The Mystical Mind by Andrew B. Newberg, Eugene G. D'Aquili Pdf
How does the mind experience the sacred? What biological mechanisms are involved in mystical states and trances? Is there a neurological basis for patterns in comparative religions? Does religion have an evolutionary function? This pathbreaking work by two leading medical researchers explores the neurophysiology of religious experience. Building on an explanation of the basic structure of the brain, the authors focus on parts most relevant to human experience, emotion, and cognition. On this basis, they plot how the brain is involved in mystical experiences. Successive chapters apply this scheme to mythmaking, ritual and liturgy, meditation, near-death experiences, and theology itself. Anchored in such research, the authors also sketch the implications of their work for philosophy, science, theology, and the future of religion.
In Light and Vibration, Swami Sivananda Radha presents a living philosophy, an exciting exploration of higher consciousness that challenges spiritual preconceptions and stimulates deep reflection. Based on the understanding that the universe is made up of light and vibration, Swami Radha goes beyond the clothing of religious symbolism to help the student toward enlightenment. She explains how by opening the heart and exercising the mind, we can move beyond form, into more and more subtle realms of awareness. Light and Vibration is a reminder that we can all access the hidden place of the mind, a place where Light is always present. Swami Radha encourages seekers to undertake this exciting journey into the unknown. She offers us her knowledge of how light and sound can open us to the brilliant universe within. This book gathers Swami Radha's work from her final years, which expresses the culmination of her spiritual wisdom. She stretches the breadth of language to connect with the reader and to "explain the unexplainable."
Psychology of Mystical Consciousness by Carl Albrecht Pdf
Carl Albrecht: Psychology of Mystical Consciousness is the first English translation of the ground-breaking study by the German medical doctor, psychotherapist and mystic Carl Albrecht (1902-1965), first published in 1951 as Psychologie des Mystischen Bewu tseins. The book, reprinted in Germany in 1976, 1990 and 2018, has remained untranslated to date and is now made available to international scholarship in an annotated English edition.
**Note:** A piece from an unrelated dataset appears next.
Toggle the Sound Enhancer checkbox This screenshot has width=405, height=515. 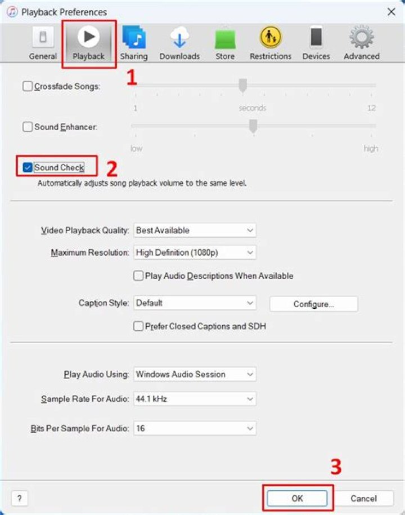[x=28, y=127]
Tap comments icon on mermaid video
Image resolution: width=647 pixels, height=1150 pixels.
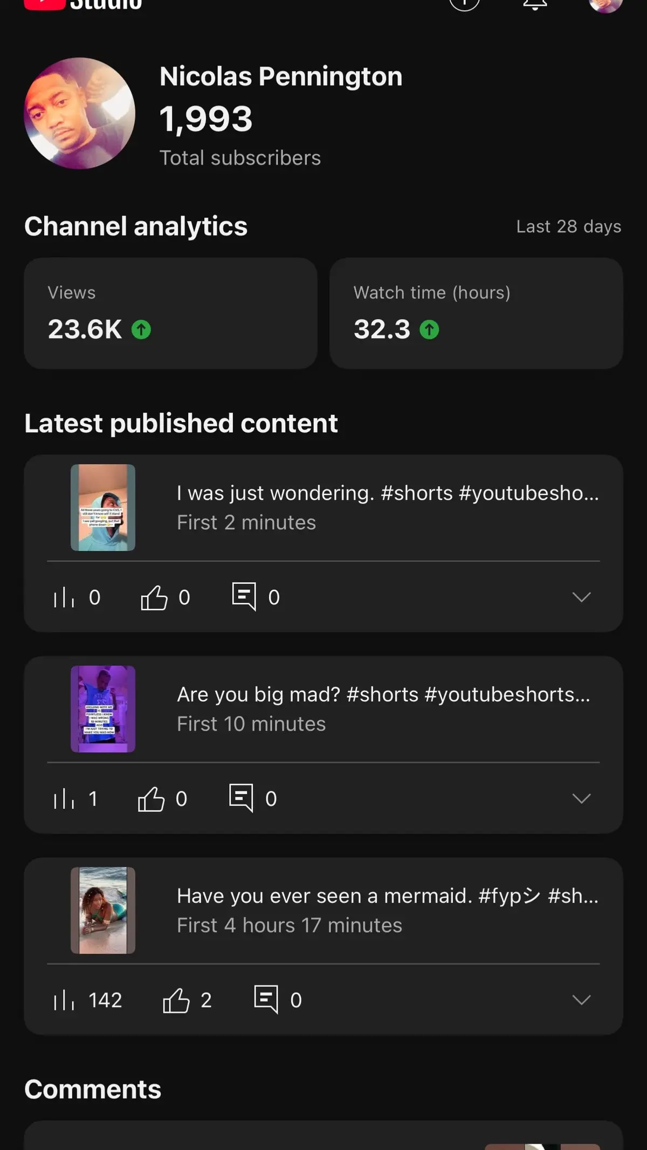[266, 999]
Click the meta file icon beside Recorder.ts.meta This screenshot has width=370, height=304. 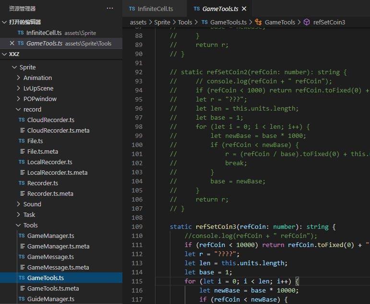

The book offers the results of Albrecht's meticulous long-term empirical research into mystical consciousness. Albrecht's results are unique in that they derive from a pioneering methodological approach based on 'Autogenic Training', which enabled a practitioner to verbalize spontaneously what he/she is experiencing while immersed in an altered state of consciousness. These spontaneous utterances of mystical (and non-mystical) experience were concurrently recorded by Albrecht (supplemented by his own utterances recorded by a confidante) and provided him with invaluable empirical data for his detailed phenomenological analyses. The outcome was a most comprehensive, systematic psychological phenomenology of mystical consciousness informed by long-term empirical research, which is unique as regards authenticity, immediacy and scope. Unlike other empirical studies in this field, which are either based on records of mystical experience retrieved retrospectively, or derived from behaviorist research, or both, Albrecht's empirical data originate from immediate (not rationally mediated) verbal testimonies spoken by subjects while transported into a mystical state, in addition to records of great mystics from Eastern and Western mystical traditions. Psychology of Mystical Consciousness is now accessible to English-speaking scholars and scientists world-wide and will surely provide a new impetus to interdisciplinary enquiries into mysticism and the spiritual nature of man.
The Mystic Will is a spiritual book by Charles Godfrey Leland. It explains a method of inducing the mystic power of the human mind, to bring about desired conditions and miracles into your life.